**The data**:
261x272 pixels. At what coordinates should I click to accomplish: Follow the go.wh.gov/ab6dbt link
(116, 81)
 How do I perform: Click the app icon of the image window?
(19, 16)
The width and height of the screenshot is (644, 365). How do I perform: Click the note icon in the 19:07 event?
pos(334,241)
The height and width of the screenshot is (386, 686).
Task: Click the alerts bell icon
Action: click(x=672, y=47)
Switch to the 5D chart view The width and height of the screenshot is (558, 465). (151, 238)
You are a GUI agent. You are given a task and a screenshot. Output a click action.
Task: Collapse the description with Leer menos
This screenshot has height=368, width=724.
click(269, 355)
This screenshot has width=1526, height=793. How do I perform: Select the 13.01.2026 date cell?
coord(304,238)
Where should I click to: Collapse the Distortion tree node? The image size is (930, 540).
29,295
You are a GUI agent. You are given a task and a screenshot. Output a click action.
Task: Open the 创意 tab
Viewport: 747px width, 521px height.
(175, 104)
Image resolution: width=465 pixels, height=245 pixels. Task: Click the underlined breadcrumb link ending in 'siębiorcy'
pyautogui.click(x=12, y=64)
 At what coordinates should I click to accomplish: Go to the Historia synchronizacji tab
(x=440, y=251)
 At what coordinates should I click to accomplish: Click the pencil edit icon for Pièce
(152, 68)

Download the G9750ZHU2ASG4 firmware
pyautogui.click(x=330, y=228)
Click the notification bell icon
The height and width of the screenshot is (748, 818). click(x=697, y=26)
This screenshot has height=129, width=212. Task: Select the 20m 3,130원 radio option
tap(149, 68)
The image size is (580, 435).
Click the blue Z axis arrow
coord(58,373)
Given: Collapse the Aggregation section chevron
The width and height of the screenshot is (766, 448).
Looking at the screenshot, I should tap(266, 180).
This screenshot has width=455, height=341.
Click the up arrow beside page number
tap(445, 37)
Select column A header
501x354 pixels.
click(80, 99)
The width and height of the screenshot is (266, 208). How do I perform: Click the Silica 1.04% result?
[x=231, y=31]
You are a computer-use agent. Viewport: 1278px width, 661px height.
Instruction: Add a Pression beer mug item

**Problem to solve**:
Retype only this portion of the data above: the line containing "The width and height of the screenshot is (644, 365).", the line containing "Task: Collapse the", and all lines between them, exactly.

**Solution to the problem**:
The width and height of the screenshot is (644, 365). How do I perform: Click the note icon in the 19:07 event?
pos(334,241)
The height and width of the screenshot is (386, 686).
Task: Click the alerts bell icon
Action: click(x=672, y=47)
Switch to the 5D chart view The width and height of the screenshot is (558, 465). (151, 238)
You are a GUI agent. You are given a task and a screenshot. Output a click action.
Task: Collapse the description with Leer menos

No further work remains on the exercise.